Hadi Ameri, the commander of Iraq’s Popular Mobilization Forces (PMF), said on Sunday that paramilitary fighters had reached a deal to end the fighting in Tuz Khormato in Salahuddin Province.
Ameri said the senior figures from the two sides will “sit down imminently” to discuss the terms of an agreement which is meant to calm down the situation in the city located about 130 miles (200 kilometers) north of Baghdad.
“We are against any conflict involving Turkmens, Kurds and Arabs in Tuz Khormato and reject military solution,” said Ameri who reportedly traveled to the city after fighting surged between the Kurdish peshmerga forces and Shia fighters.
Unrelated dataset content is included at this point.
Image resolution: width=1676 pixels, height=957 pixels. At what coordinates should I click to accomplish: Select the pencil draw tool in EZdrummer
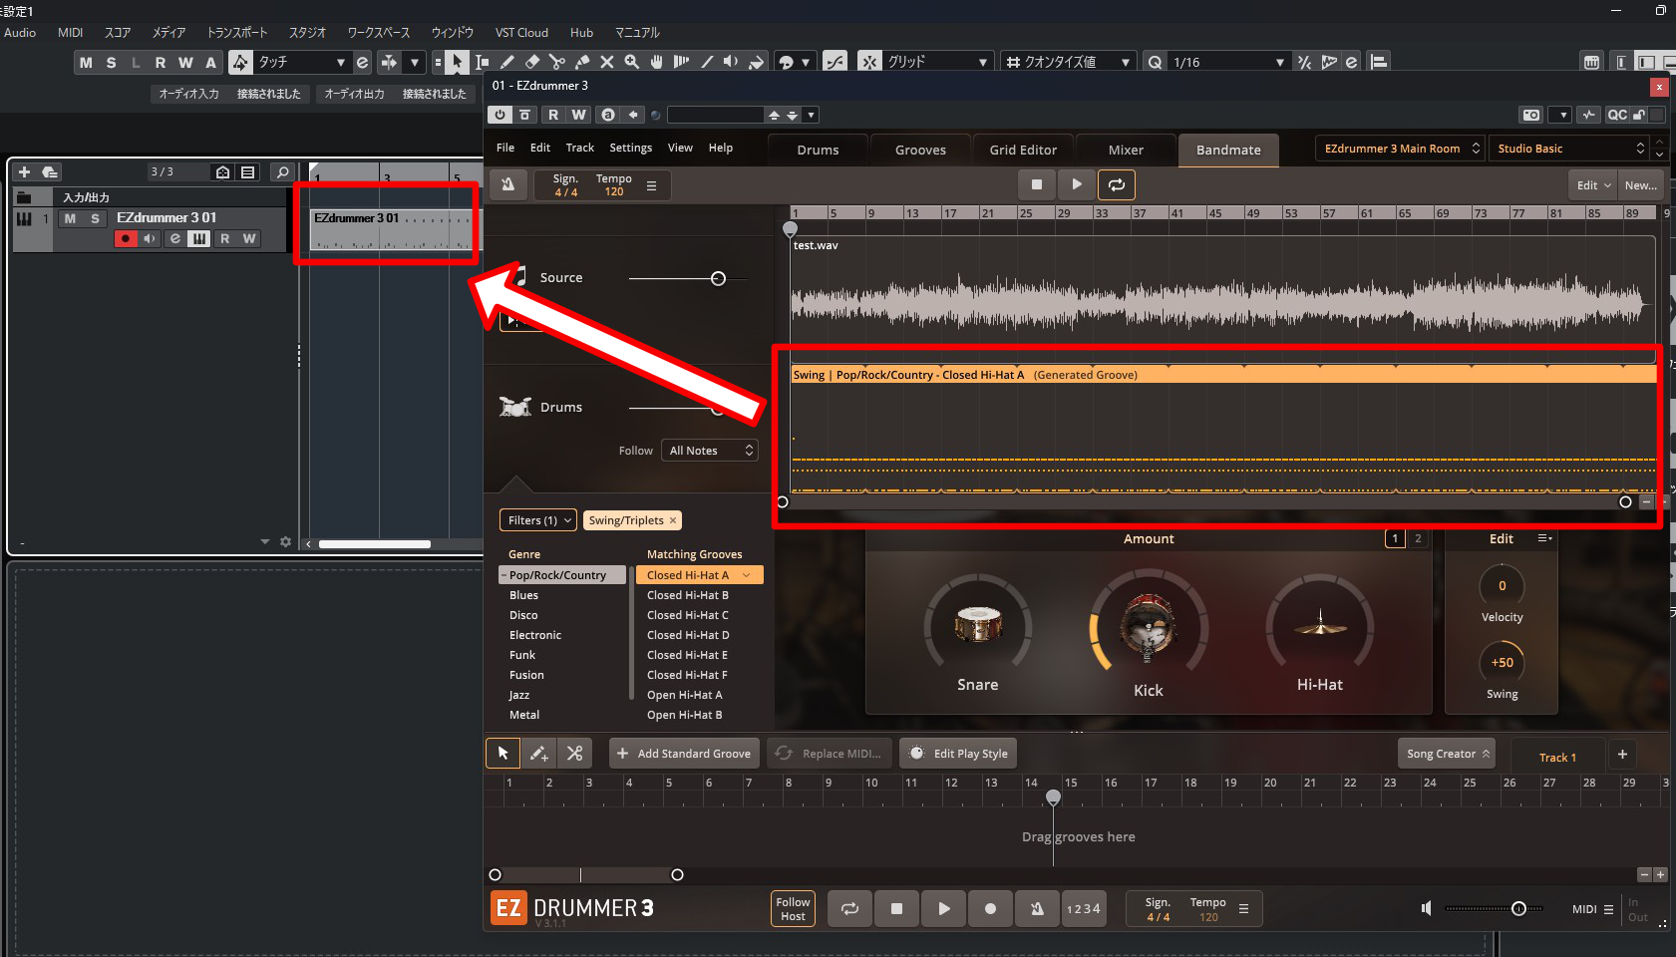(538, 754)
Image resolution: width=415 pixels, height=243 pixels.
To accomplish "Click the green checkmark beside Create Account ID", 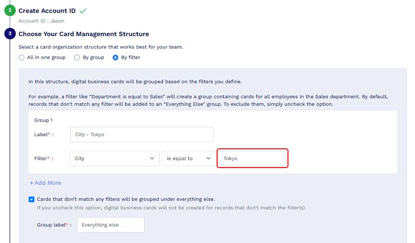I will 83,11.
The fighting on Sunday came after two neighbors, a Kurd and a Shia Turkmen, became involved into a quarrel only to trigger a wider military confrontation in the city, said Karim al-Nouri, the spokesman for PMF. The official accused the Kurds of using tanks and shelling homes belong to Turkmen residents.
The pledge for cessation of hostilities came after Iraq's Prime Minister Haider al-Abadi ordered the Joint Military Command to “take all the necessary military measures to control the situation in Tuz Khormato and to avoid the consequences.”
The city, mainly dominated by Shia Turkmens, was once under heavy attacks by Daesh, a Takfiri group which controls territories in north and west of Iraq. An extensive operation by the PMF and allied military units secured the area although clashes have continued since then between the Shia force and Kurdish fighters over the control of the town in Iraq’s Salahuddin province.